Upon closer inspection

March 19, 2009

It’s trite but true that you never get a second chance to make a good first impression, but it’s also true that a second impression can really chip away at the goodwill generated by the first. For example, I liked the first volume of Miwa Ueda’s Papillon (Del Rey), but the second has me scratching my head. I can only liken the reading experience to being at a party, having an interesting chat with a new acquaintance, losing track of them as you mingle, and later overhearing them talk about how they burn their own hair clippings, use the ashes as the base for an under-eye night cream, and swear by it, just swear by it.

Okay, that’s probably overstating it, but the things that intrigued me about the debut volume are downplayed, and the worrying undercurrents are amplified and accelerated.

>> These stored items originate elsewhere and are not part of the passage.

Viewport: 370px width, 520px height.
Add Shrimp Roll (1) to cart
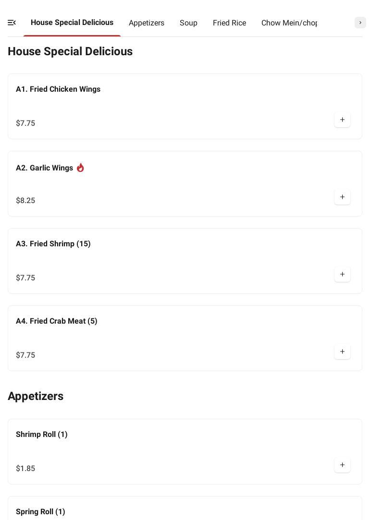342,465
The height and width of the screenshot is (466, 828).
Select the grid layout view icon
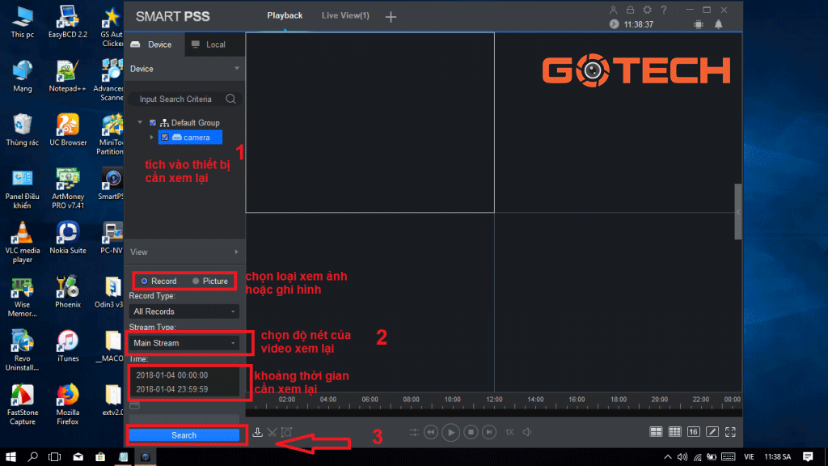(677, 431)
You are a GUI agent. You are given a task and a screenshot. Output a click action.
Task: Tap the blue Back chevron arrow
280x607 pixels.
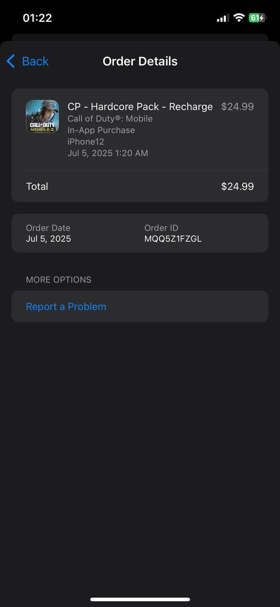11,61
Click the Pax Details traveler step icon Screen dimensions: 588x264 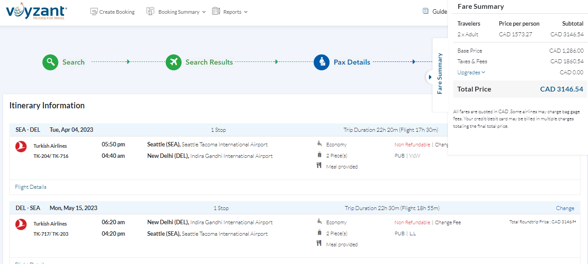322,62
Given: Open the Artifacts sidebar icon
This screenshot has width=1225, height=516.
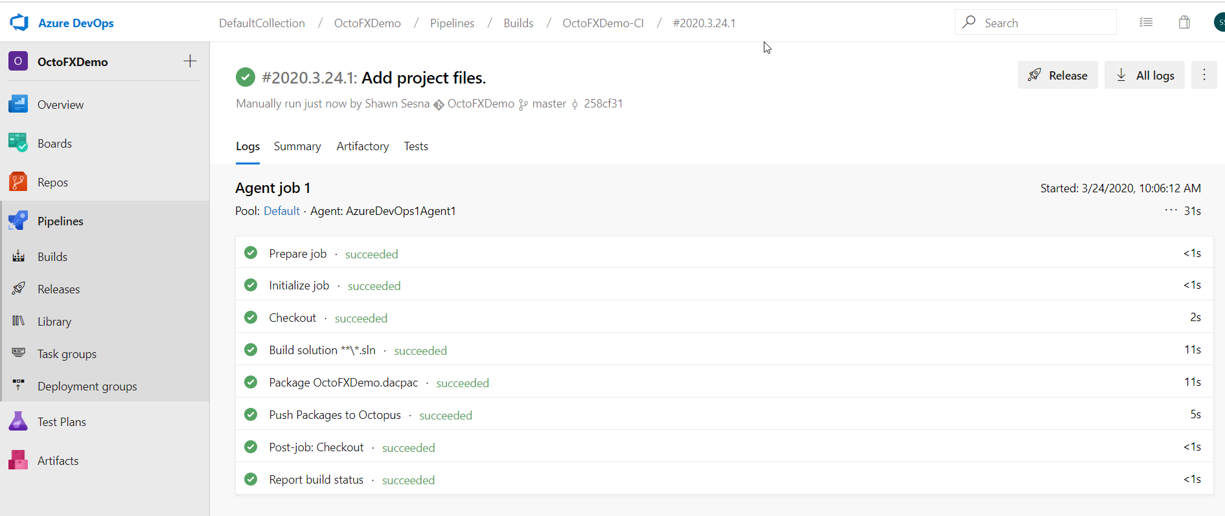Looking at the screenshot, I should [x=18, y=460].
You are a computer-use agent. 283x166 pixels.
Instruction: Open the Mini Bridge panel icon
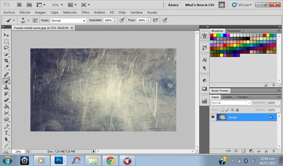tap(204, 101)
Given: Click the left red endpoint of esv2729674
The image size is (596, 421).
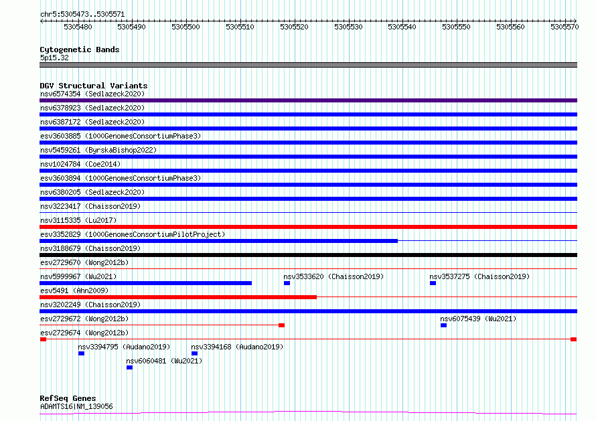Looking at the screenshot, I should 43,339.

Ueda shifts focus from the sibling rivalry between twins Ageha (country mouse) and Hana (city shrew) to Ageha’s simmering resentment towards her mother. It’s a fair enough shift, but their issues are resolved with a singular lack of subtlety. I don’t want to give away too much, but I have this personal rule that forbids me to pass up an opportunity to type the phrase “feigns a coma.” I’ll say no more.

Because really, why dwell on a manufactured medical crisis as bonding opportunity when I can fixate on my mounting dislike of Ageha’s guidance counselor, Hayato? There’s the strong suggestion that he’s some kind of instinctive genius under his lecherous, perhaps actionably incompetent exterior, and his zany schemes do actually seem to yield positive results, but only a gifted seer could have foreseen any positive outcomes from them. (Again: “feigns a coma.”)

But even his bumbling takes a back seat to his grossness. Unpredictable as many of the second-volume twists may be, you can see Ageha’s attraction to Hayato coming from a mile away, and the anticipation is not pleasant. Because you just know that nothing in his nature resembles clinical distance or therapeutic ethics. The course that covered transference must have been among the many Hayato slept through during his college years.

I admit, though, that the bizarre shift in tone and approach between Papillon’s first and second volumes makes me perversely eager to read the third. Maybe an alien will burst out of Hana’s abdomen and begin eating the rest of the cast. You just don’t know for sure.

(This review is based on a complimentary copy provided by the publisher.)